Please render the data below as a Markdown table with the columns Row and Text, beginning at the line containing "The height and" and continuing through the line containing "pyautogui.click(x=121, y=293)", one numbered row per line and no rows for blank lines. Leave the pictures out of the table.

**ENTRIES SUPPLIED**
START
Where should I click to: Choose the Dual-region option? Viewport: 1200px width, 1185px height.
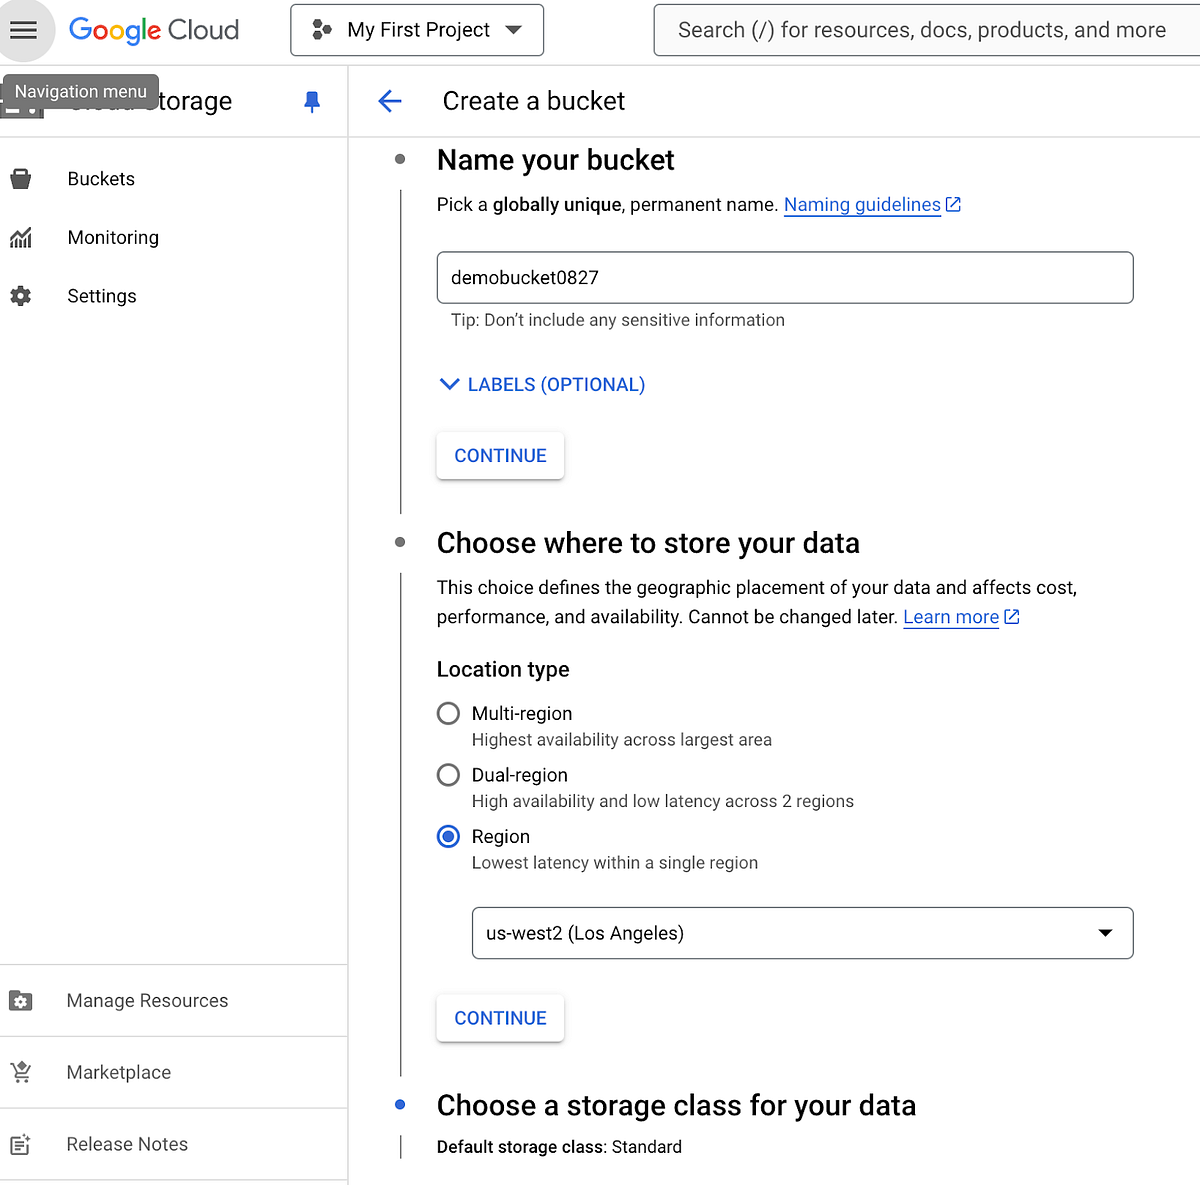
END
START
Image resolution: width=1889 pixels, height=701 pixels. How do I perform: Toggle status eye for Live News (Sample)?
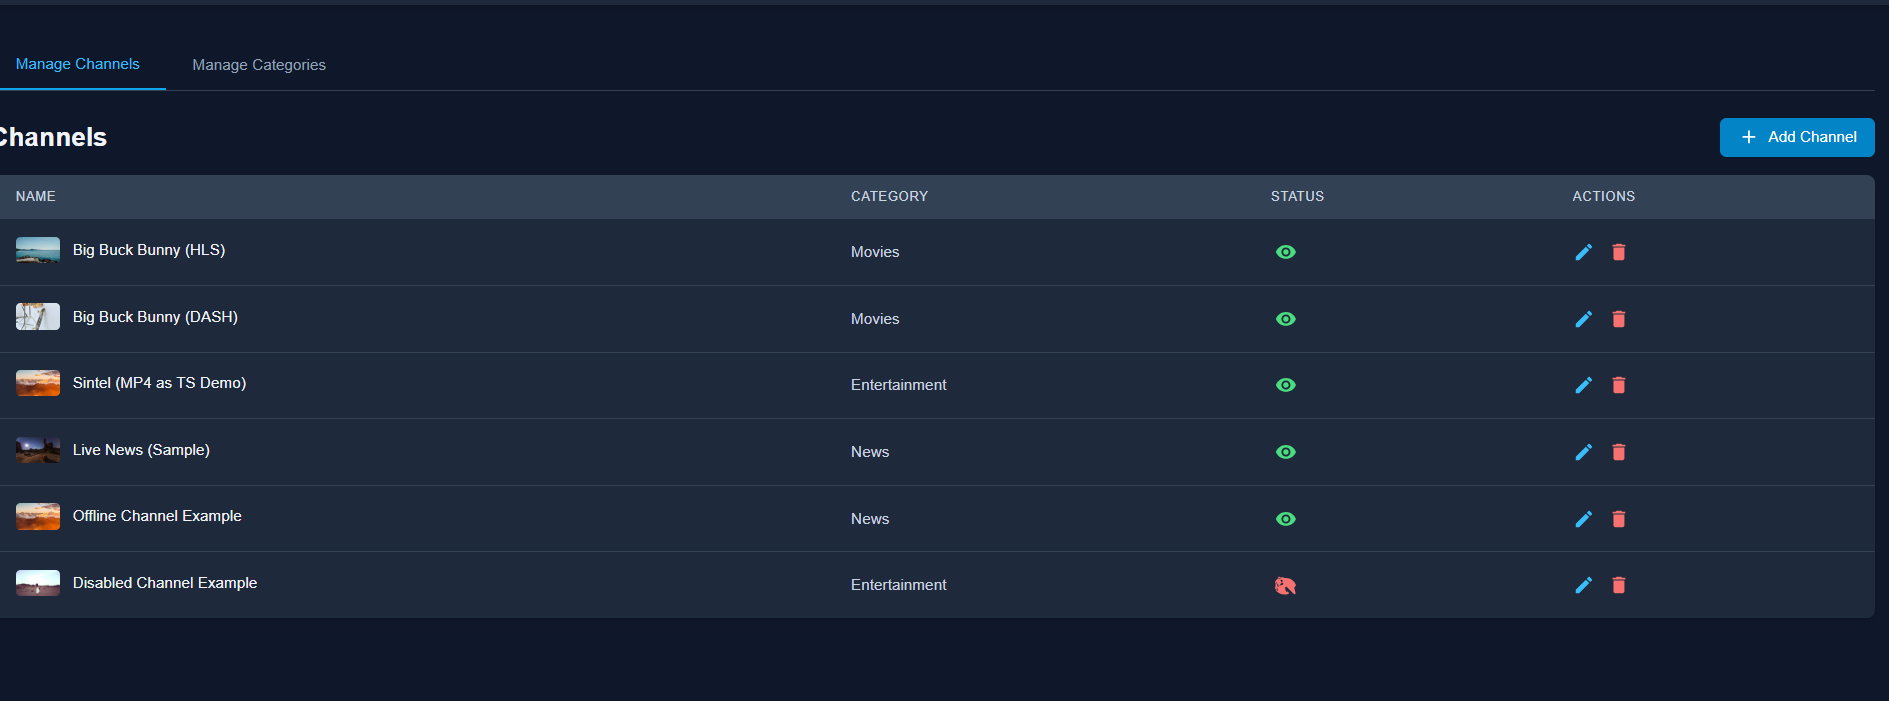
END
START
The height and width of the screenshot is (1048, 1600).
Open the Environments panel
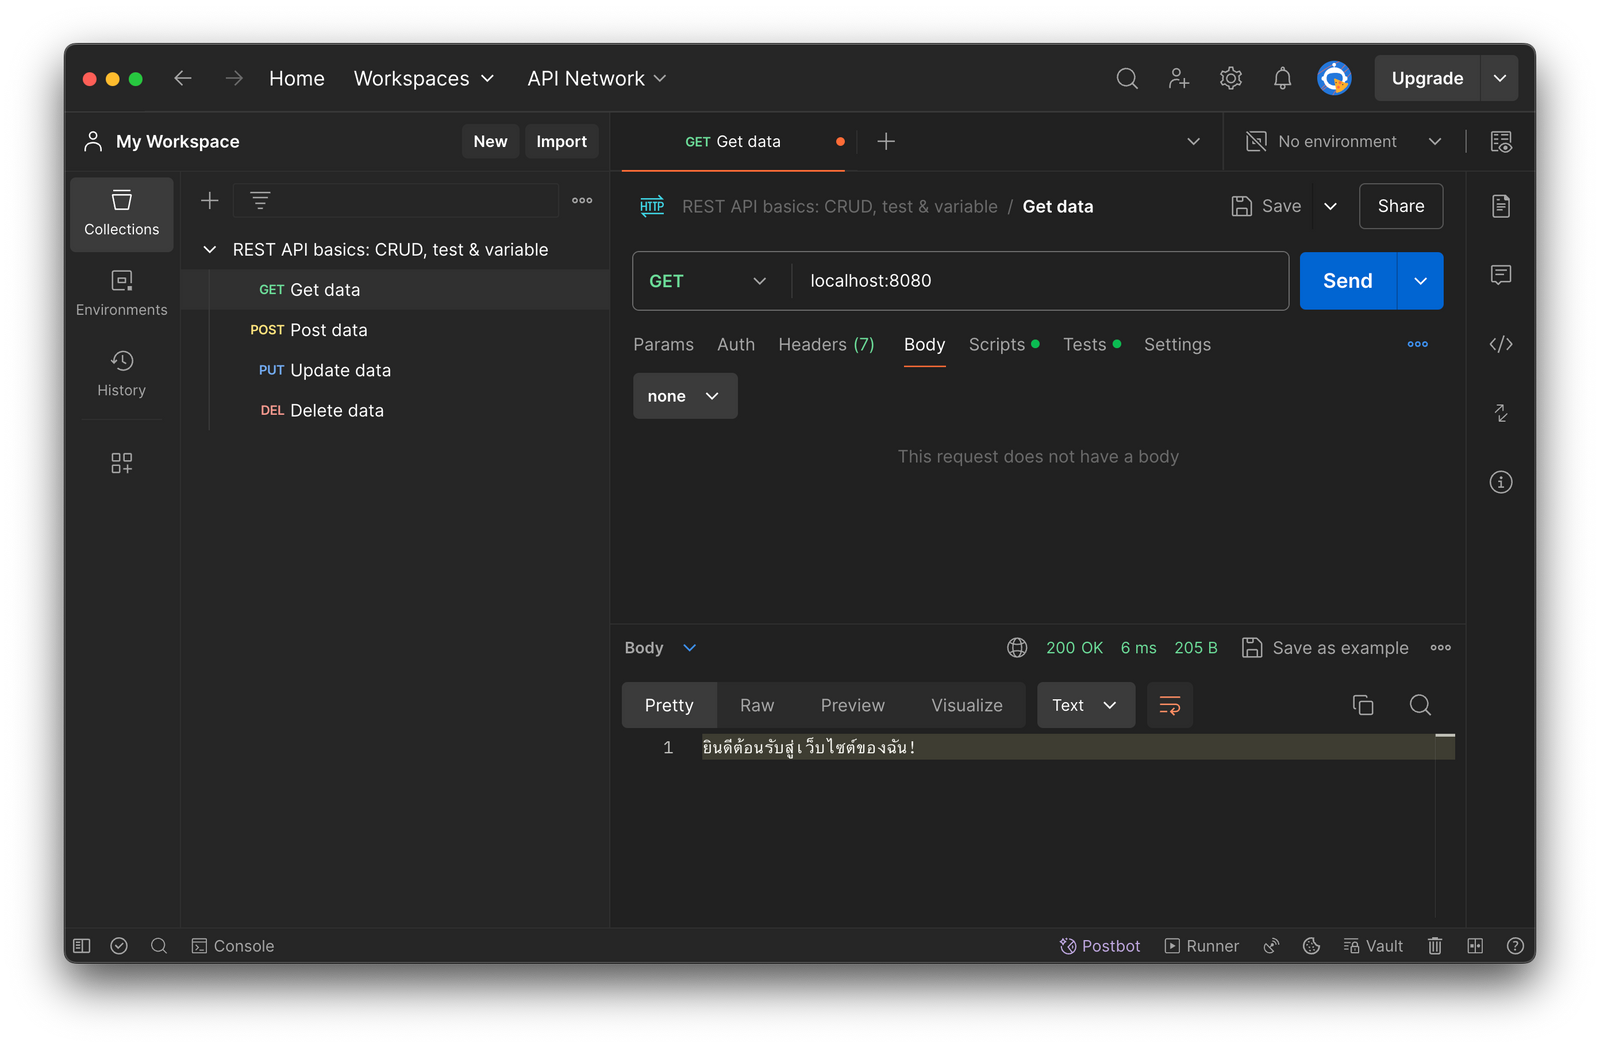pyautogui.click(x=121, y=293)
END
**RESULT FOR THIS EXERCISE**
| Row | Text |
|---|---|
| 1 | The height and width of the screenshot is (1048, 1600). |
| 2 | Open the Environments panel |
| 3 | pyautogui.click(x=121, y=293) |